22. The messaging device of claim 21, further comprising:
a configurator arranged to allow a configuration to be prepared based at least in part on caller ID information; and
a configuration storage mechanism arranged to store said prepared configuration based at least in part on said caller ID information, wherein said prepared configuration is retrievable based at least in part on said caller ID information.
23. The messaging device of claim 21, wherein said response agent is configured to respond to the call based at least in part on a default configuration if a configuration of said caller is not retrievable by said configuration retrieval mechanism.
24. A system for an interactive unified messaging device comprising:
an interactive unified messaging device configured to receive a call from a caller, wherein said caller is identified by caller ID information, to retrieve a configuration of said caller, and to respond to the call based at least in part on said configuration;
a telephone connected to said interactive unified messaging device, said telephone being configured to convey information between a user and said interactive unified messaging device; and
a network access device connected to said interactive unified messaging device, said network access device being configured to access one or more computers connected to a network.
25. The system of claim 24, wherein said network includes the Internet.
26. The system of claim 24, further comprising a personal access device configured to communicate with said interactive messaging device, wherein said user issues commands to said interactive messaging device via said personal access device.
27. A computer-readable medium encoded with a plurality of processor-executable instructions for:
receiving, by an interactive unified messaging device, a call from a caller, wherein the caller is identified by caller ID information;
retrieving a configuration of said caller based at least in part on said caller ID information; and
responding to the call based at least in part on said configuration of said caller.
28. The computer-readable medium of claim 27, further comprising processor-executable instructions for:
setting up an entity configuration associated with an entity and with caller ID information related to the entity; and
storing said entity configuration in a location accessible to said interactive unified messaging device, wherein said entity configuration is retrievable based at least in part on said caller ID information related to the entity.
29. The computer-readable medium of claim 27, further comprising processor-executable instructions for:
retrieving a status of said interactive unified messaging device; and
reporting said status on a medium.
Description
BACKGROUND

[0001] 1. Field

[0002] This invention relates in general to messaging. Specifically, this invention relates to a system and method for unified messaging.

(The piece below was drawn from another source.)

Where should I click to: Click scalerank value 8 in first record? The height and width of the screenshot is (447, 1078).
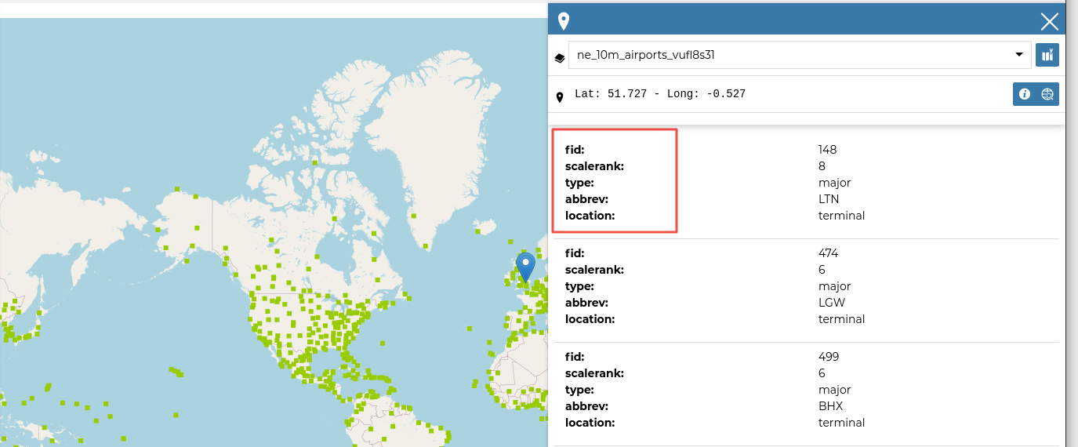tap(822, 166)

[0003] 2. General Background and Related Art

[0004] The field of messaging has evolved rapidly in recent years, due in large part to advancements in telecommunications technologies. Messaging services, which ensure that messages from a sender are delivered to an absent recipient, have become ubiquitous. Such services include messaging devices intended for home use, such as answering machines or computers equipped with telephonic functions, as well as messaging services offered by service providers, such as voicemail boxes.

[0005] Messaging technologies manage recorded messages. Specifically, messages may be accessed in analog form or digital form and retrieved based on various criteria, such as date or time. Unified messaging integrates messaging capabilities on different platforms and enables a user to access and retrieve messages recorded in different modalities and on different platforms. For example, a user may retrieve conventional voice messages via an e-mail box. Similarly, a user may listen to e-mail messages which are read aloud by a text-to-speech (TTS) engine.

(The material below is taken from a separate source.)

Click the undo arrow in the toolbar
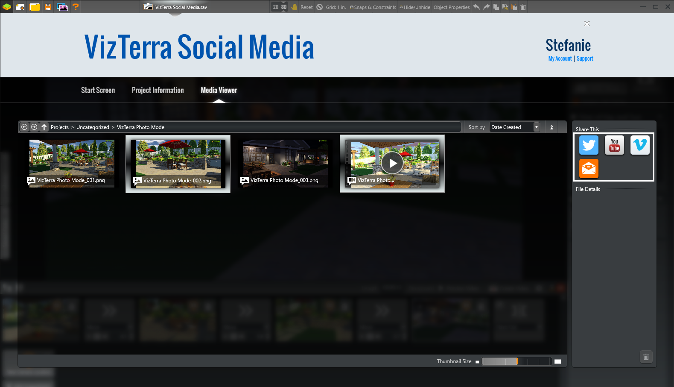Screen dimensions: 674x387 [x=476, y=7]
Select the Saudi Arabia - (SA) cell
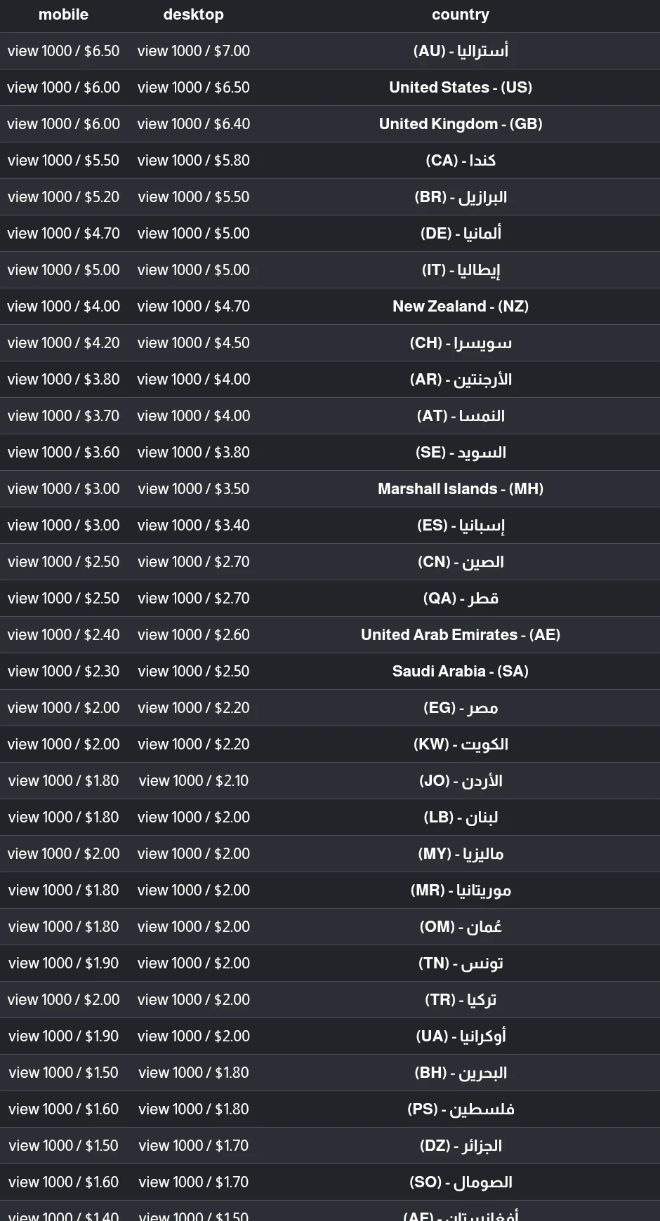 (461, 672)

[0006] Caller ID, a service offered by service providers, sends identifying information of a caller to a callee when the caller places a call. A messaging system may record caller ID data along with a message left by the callee. As such, messages may be indexed and accessed according to caller ID data. For instance, when a voice message is sent to an email box, the associated caller ID data may be sent as well. The caller ID data may be recorded as sender information to facilitate sorting and processing of incoming messages. Additionally, when an e-mail message is read to a user via a TTS engine, the caller ID data may also be read.

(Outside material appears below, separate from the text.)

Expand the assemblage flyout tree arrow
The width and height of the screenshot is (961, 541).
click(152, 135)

[0007] Such uses of caller ID are very limited, merely employing caller ID data to facilitate search and retrieval of messages.

[0008] Therefore, what is needed is a method and system that uses caller ID data in conjunction with a wider range of messaging functions.

BRIEF DESCRIPTION OF THE DRAWINGS

[0009]FIG. 1 is a high-level diagram of a system according to an embodiment of the present invention.

[0010]FIG. 2 is high-level block diagram of a messaging unit according to an embodiment of the present invention.

[0011]FIG. 3 is a flow diagram illustrating a method according to an embodiment of the present invention.

DETAILED DESCRIPTION

[0012] The following detailed description refers to the accompanying drawings that illustrate embodiments of the present inventions. Other embodiments are possible and modifications may be made to the embodiments without departing from the spirit and scope of the invention. Therefore, the following detailed description is not meant to limit the invention. Rather, the scope of the invention is defined by the appended claims.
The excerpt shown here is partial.